As the LPGA Tour heads to Chonburi (Honda LPGA Thailand) and Singapore (HSBC Women's World Championship) this month, she told The Straits Times in an e-mail interview: "Obviously, I would love to win in my home country before I come to Singapore, but I would certainly like to add a win in Asia at some point soon!"
Ariya is no stranger to breaking barriers. She was the youngest to qualify for an LPGA Tour event when she made the 2001 Honda LPGA Thailand at 11, before becoming the first Asean player to win a golfing Major at the 2016 Women's British Open.
GUNNING FOR A HOME WIN
Obviously, I would love to win in my home country before I come to Singapore, but I would certainly like to add a win in Asia at some point soon!
ARIYA JUTANUGARN, world No. 1 golfer, on her desire to pick up her first Asian title at the upcoming LPGA events in Thailand and Singapore.
But it was not always smooth sailing.
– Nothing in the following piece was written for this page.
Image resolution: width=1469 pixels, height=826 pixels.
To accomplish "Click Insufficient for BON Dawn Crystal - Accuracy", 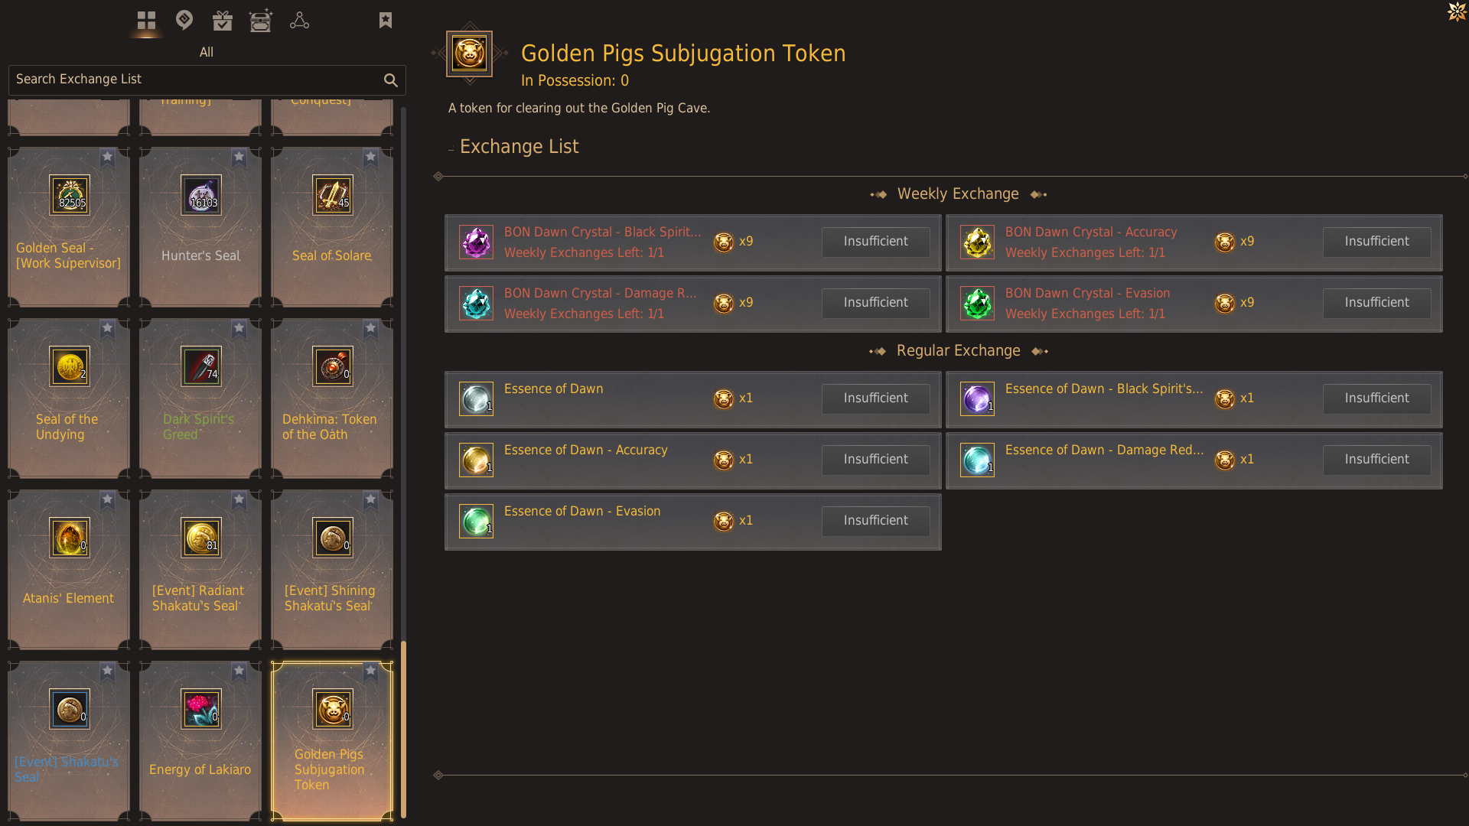I will (1376, 242).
As a rookie in 2015, she missed 10 straight cuts on the Tour before her breakthrough 2016 season in which she won her first Major and four other events.
Even then, she went on to miss the cut in four out of five Majors.
Ariya's achievements have come with great expectations every round and every week, and she did not always know how to deal with it and would sometimes break down on the course. These days, she tries to unwind off the course with Thai music and drama, while smiling as much as possible on it.
She said: "It is well documented that I had a tough first year and, while it was difficult at the time, it made me stronger mentally and more appreciative of success. A few years ago when I played well, I would just be lazy and not practise.
"There's a lot nobody knows... The feeling I had in 2017 was the worst place you can be. I felt like I couldn't be proud of myself because I didn't try to do anything different.
"But this never happened (any more) because I know I still want to improve. And what can make me proud is when I work hard and practise.
"This year, I have been working hard on my attitude and good self-talk on the golf course and that will continue to be a focus with my coaches Pia (Nilsson) and Lynn (Marriott)."
Over the years, there have been many women golfers such as Lorena Ochoa, Ai Miyazato, Shin Ji-yai and Tseng Ya-ni who retired early or faded into oblivion after reaching the top.
Ariya is determined to be the world's best woman golfer for as long as she can.
"I can only keep doing what I can do to stay healthy and focused," she said. "The quality of players on the LPGA is growing every year, which is great for the Tour, and I know I have to keep getting better.
"Last year was fantastic, but we all start a new season at the same place and I need to keep focusing on improving and not worrying about wins.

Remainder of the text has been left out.